Ask HN: Elance or Odesk? - kiraken
I&#x27;m a freelance web developer, and i have a decent profile in freelancer, but the website is infested with bot bids and cheap employers, plus indians have completely taken over the website. So i&#x27;m thinking of changing to oDesk or Elance. Which is better?
======
davismwfl
Neither honestly. All of these sites are a race to the bottom from what I have
seen.

There have been a lot of questions like this on HN, a semi-recent one:
[https://news.ycombinator.com/item?id=9030790](https://news.ycombinator.com/item?id=9030790)

There was good advice given in that thread as to the ways to get work without
using these sites too.

------
justfalcon
I've been having nightmares using oDesk as of late. Almost every job I post is
95% bots and when I try to bid on jobs it's difficult to cut through the noise
when developers are working for $5-10/hr.

My biggest issue with oDesk though is the language barriers (on both
client/freelancer sides). I really wish there would be more accountability for
this...

------
brandonlipman
They both are equally difficult to get work on with many of the same issues as
you stated on Freelancer. Strictly looking at interface I really like oDesk.
There's a thread on Hacker News where you can post out what you can do/see
what others are looking for. I would suggest that.

------
yetanotheracc
Based on my experience, the quality of workers on Elance is so bad that it is
easy to be the top or the only worthwhile applicant for most jobs. Which makes
it easy to win the good clients when they come to Elance and they do come
occasionally.

------
kumkum
oDesk/Elance is no different than freelancer. oDesk was bit better before its
merger with Elance. Now it seems like because of over dependence on algorithms
to weed out the bad, the ecosystem is getting worse.

------
JoeAltmaier
I was going to answer, then the explicit racism in the question choked me.

------
altern8
How about peopleperhour.com? I've been using it and it's not bad.
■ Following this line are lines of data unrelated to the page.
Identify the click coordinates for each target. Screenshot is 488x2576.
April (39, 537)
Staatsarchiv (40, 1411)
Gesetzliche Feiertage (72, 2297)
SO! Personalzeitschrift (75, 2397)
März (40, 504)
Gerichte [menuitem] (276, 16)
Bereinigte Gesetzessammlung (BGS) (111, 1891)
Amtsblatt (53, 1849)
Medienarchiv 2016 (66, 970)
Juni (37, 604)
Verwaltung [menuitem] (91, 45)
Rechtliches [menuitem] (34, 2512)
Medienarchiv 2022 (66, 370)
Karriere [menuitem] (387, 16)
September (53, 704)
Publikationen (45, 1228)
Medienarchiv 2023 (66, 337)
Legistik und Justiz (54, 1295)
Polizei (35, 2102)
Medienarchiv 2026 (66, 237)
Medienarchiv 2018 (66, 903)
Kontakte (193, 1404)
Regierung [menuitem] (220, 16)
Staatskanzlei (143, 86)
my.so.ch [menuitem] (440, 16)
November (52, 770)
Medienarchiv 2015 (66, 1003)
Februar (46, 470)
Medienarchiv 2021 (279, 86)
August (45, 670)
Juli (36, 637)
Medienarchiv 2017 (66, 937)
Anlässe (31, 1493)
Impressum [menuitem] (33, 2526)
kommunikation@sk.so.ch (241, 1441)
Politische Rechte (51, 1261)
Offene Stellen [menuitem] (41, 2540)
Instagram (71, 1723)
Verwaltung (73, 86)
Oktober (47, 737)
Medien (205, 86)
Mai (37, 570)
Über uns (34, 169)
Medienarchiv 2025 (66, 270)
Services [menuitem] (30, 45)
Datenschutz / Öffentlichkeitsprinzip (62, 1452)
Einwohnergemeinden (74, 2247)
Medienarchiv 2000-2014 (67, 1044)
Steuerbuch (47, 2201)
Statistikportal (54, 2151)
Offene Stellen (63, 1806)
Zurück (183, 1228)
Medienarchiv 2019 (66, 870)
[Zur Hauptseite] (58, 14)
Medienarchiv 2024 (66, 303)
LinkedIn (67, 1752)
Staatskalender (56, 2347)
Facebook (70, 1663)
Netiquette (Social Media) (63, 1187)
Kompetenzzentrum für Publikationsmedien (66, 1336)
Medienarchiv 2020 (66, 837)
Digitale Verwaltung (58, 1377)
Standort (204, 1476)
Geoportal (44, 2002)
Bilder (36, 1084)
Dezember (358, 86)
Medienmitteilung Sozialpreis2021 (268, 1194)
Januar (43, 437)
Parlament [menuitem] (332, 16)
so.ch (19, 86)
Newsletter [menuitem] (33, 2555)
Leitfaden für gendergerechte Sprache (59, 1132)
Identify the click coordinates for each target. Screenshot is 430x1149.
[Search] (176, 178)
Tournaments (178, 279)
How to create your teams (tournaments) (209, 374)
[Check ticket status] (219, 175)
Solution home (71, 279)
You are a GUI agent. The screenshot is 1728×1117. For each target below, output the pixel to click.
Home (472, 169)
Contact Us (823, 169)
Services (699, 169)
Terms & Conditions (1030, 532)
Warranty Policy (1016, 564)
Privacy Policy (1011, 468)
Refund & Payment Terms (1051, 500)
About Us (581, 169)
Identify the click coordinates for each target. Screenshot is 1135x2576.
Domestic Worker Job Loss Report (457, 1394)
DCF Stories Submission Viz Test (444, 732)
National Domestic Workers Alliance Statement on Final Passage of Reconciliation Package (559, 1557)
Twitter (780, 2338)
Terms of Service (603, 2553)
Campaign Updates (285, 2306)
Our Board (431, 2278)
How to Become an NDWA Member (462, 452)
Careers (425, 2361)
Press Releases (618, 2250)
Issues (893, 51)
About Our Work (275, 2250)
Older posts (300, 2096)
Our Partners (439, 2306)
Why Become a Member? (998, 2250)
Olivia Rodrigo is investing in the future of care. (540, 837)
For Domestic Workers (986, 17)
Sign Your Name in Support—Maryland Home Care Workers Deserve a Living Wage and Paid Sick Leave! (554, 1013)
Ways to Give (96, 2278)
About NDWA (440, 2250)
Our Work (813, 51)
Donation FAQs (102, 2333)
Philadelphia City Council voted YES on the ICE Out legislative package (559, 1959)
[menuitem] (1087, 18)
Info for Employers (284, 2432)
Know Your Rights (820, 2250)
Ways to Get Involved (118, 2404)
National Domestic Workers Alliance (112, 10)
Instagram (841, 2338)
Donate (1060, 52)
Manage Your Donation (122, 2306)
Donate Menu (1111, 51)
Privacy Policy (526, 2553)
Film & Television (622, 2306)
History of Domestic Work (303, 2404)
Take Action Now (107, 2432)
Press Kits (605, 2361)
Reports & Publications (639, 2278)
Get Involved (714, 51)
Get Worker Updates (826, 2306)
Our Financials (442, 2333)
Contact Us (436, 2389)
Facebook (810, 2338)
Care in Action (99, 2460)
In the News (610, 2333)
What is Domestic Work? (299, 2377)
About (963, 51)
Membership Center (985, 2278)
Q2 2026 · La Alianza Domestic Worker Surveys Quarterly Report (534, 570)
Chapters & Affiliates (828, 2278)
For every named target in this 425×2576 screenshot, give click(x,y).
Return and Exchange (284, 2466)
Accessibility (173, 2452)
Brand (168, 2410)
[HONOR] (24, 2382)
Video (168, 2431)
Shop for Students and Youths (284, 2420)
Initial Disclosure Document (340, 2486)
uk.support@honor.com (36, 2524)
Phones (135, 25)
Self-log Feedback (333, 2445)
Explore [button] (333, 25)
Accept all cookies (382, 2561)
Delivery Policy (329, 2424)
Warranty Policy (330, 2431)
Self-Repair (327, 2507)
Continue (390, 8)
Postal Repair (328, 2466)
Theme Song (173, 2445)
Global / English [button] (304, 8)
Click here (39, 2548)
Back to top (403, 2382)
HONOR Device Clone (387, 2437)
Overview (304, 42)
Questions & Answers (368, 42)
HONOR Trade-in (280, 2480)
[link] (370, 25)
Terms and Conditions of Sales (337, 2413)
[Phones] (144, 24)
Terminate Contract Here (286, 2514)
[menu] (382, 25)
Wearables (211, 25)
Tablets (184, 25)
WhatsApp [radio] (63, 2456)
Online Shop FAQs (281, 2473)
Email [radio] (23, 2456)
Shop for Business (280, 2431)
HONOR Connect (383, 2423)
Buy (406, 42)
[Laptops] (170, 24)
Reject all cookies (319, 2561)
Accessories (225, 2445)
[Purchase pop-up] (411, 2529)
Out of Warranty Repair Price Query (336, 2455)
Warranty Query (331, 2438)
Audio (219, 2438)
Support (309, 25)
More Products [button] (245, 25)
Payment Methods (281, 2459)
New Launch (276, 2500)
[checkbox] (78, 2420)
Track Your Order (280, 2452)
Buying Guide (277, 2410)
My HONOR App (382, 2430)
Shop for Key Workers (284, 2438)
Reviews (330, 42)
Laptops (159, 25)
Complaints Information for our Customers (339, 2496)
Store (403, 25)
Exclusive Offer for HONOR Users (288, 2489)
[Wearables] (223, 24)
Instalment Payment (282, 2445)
There's a screening process to start selling on the site, and there are a more
people from England rather than India.

------
deathtrader666
Maybe you could try out Dreamlance.io[1]

We started it precisely to solve the problems mentioned in this thread.

[1] [http://dreamlance.io/](http://dreamlance.io/)

------
icpmacdo
An additional question I have, related to these services is, on average how
long does it take for clients your doing work for to pay you?

------
gyre007
Both of these are total jooke from my experience. I've yet to see a proper
freelance site for professionals.

------
phazmatis
oDesk has mainly repeat clients who don't get frustrated by the 20+
bots/agencies/morons for every 1 real applicant.